Just as the impending end to the beloved festive season draws closer, one’s spirit is greatly lifted as Pujo-goers engage in Dhunuchi-naach to the tune of the “dhak” on Nabami (ninth day). While some opt for the classic one-dhunuchi-in-each-hand approach, others can get more ambitious with an extra dhunuchi (incense burning earthen vessel) balanced on their mouths as they sway rhythmically around. On the emotional Dashami, as the rest of the city prepares for the “Ravan-dehan”, Bengalis leave for the pandals one last time in red and white sarees and kurtas to bid farewell to Goddess Durga.
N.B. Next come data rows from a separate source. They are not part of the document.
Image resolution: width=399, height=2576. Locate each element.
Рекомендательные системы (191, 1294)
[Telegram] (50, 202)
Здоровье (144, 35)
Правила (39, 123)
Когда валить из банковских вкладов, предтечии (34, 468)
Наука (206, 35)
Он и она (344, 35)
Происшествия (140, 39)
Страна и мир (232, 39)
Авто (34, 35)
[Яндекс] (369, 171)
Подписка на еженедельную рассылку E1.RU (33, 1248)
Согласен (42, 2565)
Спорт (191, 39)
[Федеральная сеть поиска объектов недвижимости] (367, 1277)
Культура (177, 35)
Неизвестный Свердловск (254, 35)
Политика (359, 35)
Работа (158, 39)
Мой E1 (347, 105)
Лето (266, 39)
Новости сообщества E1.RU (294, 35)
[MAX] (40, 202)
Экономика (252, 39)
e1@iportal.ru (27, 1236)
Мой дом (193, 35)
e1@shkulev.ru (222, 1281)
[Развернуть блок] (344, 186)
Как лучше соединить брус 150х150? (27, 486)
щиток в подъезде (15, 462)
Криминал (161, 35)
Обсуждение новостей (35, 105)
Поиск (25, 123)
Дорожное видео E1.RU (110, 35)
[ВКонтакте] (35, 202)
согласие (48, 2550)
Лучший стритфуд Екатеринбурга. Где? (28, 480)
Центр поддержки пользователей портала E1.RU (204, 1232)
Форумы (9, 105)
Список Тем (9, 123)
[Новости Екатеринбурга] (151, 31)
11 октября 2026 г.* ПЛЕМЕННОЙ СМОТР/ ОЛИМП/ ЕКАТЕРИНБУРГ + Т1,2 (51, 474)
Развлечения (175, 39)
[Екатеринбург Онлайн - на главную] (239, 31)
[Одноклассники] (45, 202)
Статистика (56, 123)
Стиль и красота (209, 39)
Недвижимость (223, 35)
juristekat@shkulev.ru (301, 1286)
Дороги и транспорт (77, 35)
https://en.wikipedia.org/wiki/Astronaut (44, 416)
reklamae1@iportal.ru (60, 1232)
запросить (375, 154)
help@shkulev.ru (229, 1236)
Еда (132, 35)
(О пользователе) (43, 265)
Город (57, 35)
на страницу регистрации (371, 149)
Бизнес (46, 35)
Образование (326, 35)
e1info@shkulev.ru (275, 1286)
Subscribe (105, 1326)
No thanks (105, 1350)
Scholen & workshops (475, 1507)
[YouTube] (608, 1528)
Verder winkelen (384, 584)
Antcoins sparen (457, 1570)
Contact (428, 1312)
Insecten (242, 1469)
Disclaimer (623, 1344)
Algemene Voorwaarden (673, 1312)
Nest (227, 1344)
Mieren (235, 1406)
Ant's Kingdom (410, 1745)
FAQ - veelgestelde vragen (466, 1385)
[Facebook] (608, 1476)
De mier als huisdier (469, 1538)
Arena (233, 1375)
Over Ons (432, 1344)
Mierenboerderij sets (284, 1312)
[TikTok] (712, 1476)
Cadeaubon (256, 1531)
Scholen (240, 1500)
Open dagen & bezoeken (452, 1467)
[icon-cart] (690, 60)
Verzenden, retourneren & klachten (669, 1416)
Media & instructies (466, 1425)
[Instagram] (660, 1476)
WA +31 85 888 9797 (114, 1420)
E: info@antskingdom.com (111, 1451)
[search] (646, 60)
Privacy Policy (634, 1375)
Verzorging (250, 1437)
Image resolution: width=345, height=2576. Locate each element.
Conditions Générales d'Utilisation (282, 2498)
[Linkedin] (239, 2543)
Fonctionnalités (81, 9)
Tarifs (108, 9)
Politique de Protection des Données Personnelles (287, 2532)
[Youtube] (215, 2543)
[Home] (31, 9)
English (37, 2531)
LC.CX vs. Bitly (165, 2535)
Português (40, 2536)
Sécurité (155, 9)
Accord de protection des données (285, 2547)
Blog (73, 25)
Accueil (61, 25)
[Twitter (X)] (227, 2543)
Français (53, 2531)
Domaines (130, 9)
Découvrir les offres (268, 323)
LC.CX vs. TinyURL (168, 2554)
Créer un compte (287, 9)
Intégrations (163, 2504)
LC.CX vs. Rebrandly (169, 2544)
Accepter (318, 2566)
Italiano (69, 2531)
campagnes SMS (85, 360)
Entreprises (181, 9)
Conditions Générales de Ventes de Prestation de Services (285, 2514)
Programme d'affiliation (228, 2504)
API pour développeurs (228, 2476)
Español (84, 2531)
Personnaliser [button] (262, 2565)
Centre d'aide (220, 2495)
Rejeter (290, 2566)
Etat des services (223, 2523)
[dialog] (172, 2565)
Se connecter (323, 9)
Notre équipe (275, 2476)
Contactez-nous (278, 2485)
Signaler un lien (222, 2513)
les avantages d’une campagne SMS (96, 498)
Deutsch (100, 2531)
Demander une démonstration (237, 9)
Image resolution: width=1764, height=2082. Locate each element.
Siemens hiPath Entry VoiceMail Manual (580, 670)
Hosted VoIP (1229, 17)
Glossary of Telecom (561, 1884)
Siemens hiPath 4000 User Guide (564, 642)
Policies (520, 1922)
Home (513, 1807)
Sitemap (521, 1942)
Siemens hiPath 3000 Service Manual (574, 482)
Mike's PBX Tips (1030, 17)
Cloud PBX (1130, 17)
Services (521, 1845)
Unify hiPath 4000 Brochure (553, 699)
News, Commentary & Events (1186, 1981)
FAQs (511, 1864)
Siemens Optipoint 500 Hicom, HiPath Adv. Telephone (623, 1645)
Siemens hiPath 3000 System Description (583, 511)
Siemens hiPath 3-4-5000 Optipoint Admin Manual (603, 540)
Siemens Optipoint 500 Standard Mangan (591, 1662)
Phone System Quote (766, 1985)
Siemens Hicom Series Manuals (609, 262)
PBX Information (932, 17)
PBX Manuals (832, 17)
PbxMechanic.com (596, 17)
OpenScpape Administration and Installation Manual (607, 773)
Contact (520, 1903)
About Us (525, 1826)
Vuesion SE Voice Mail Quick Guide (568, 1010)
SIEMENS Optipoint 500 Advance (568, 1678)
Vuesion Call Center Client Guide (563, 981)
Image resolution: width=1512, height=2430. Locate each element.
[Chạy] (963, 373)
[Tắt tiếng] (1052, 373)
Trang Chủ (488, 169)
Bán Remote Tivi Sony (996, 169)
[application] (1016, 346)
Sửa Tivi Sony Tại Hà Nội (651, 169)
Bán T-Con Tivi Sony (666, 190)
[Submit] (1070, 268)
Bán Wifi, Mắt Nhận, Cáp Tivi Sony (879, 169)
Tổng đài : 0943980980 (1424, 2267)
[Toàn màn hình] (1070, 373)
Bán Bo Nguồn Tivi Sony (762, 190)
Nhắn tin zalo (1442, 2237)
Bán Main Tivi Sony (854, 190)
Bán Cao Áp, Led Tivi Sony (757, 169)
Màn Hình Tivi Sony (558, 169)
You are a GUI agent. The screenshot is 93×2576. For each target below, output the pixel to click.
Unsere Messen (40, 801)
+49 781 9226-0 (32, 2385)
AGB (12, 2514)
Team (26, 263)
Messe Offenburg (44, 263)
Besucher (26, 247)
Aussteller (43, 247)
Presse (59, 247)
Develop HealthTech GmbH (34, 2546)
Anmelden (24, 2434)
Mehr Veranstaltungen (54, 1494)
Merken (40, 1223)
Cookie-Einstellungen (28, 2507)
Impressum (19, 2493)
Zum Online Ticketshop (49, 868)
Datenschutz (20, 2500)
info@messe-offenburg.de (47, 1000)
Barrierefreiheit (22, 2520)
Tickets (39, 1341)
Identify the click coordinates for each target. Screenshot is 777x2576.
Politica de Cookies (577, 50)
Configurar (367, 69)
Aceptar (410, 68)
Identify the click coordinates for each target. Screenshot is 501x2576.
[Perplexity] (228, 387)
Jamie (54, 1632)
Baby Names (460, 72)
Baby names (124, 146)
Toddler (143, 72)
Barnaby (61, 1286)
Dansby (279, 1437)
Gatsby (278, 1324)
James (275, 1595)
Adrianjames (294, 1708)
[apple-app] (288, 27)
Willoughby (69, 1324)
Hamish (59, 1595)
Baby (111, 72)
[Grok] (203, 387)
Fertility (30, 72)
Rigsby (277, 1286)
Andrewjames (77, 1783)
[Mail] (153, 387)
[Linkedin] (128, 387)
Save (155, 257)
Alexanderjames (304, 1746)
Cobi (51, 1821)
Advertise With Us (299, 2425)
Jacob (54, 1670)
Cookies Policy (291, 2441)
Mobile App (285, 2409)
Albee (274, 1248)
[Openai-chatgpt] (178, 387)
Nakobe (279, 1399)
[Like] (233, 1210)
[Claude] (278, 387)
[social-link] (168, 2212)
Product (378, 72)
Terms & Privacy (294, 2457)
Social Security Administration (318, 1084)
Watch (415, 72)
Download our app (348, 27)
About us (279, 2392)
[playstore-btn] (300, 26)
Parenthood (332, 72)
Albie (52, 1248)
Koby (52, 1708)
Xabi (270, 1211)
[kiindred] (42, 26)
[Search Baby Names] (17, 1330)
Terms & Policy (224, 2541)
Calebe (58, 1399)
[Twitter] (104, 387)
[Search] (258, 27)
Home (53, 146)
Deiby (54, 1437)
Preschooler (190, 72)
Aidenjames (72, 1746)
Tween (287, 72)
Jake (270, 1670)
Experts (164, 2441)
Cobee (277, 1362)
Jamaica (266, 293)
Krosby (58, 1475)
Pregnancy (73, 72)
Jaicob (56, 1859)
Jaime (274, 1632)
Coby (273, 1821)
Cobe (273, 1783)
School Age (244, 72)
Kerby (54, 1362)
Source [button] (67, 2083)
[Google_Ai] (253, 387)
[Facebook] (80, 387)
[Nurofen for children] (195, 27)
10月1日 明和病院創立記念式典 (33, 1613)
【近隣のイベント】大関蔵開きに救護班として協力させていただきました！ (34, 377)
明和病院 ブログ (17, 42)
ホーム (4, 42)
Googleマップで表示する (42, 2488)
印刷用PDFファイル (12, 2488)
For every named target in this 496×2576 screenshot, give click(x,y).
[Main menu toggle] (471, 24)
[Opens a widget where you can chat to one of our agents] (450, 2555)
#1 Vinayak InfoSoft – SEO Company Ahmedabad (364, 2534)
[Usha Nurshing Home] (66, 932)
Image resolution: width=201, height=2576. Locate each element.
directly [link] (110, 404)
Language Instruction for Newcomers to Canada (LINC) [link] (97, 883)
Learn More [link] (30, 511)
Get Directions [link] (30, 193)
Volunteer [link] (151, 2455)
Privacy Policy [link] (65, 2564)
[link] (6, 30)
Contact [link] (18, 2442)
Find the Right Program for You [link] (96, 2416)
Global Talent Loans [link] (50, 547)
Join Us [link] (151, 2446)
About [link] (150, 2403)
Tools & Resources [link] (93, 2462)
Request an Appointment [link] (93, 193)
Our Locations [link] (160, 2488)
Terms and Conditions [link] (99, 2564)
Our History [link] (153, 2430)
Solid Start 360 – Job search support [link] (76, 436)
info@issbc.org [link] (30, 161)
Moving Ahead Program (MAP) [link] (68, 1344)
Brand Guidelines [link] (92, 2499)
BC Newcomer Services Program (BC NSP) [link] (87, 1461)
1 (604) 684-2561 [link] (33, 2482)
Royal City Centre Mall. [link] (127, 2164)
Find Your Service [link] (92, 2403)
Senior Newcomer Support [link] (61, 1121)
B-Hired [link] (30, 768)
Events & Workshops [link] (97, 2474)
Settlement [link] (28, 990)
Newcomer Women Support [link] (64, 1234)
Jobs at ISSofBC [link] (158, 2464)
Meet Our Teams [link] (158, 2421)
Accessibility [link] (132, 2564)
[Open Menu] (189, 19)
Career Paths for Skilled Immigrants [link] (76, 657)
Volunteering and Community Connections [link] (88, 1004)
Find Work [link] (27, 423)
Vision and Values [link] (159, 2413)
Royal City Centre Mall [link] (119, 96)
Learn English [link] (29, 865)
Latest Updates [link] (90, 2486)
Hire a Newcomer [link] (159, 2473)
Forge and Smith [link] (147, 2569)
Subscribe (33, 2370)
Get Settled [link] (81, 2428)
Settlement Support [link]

They venerate her through boron (offerings of sweets, paan leaves and prayers) and married women partake in the shidoor khela which puts an end to the celebrations in jubilance. While lowering the diety from her seat into large trucks that would transport her to the Yamuna, people exuberantly shout “Aashche Bocchor Abar Hobe!” (Let’s do this again next year!) while dancing to the beat of the dhak. As the visarjan rituals commence at the banks of Yamuna, devotees chant religiously, dance to their heart’s content and most of all, await the return of maa and the celebration of her blessings to mankind again next year.
The Probashi Bangali pujos of Delhi and elsewhere in the country, help members of the Bengali diaspora to connect with the most poignant part of their culture that they had to leave behind in order to pursue better opportunities for themselves and their families. It gives them a chance to meet people of similar circumstances, memories and values in their home-away-from-home so that they can re-create the kinship and community ties that were so central to their old “para” pujos in a new kind of community set-up. These pujos are not only significant to first-generation Probashis but also the subsequent ones that were born and brought up outside of Bengal, who have never experienced the group effort in going from house to house collecting pujo’r chanda (puja donations) or the gruelling month-long dance practices with 30 other children at your neighbour’s place in order to get the perfect sync. For them, Probashi Pujos is more important than its Bengal counterparts because they represent their multi-cultural upbringing. It is an opportunity to learn the Bengali way of life and bask in the glory of its heritage, while in the beloved city of their birth that has become such an integral part of their identity.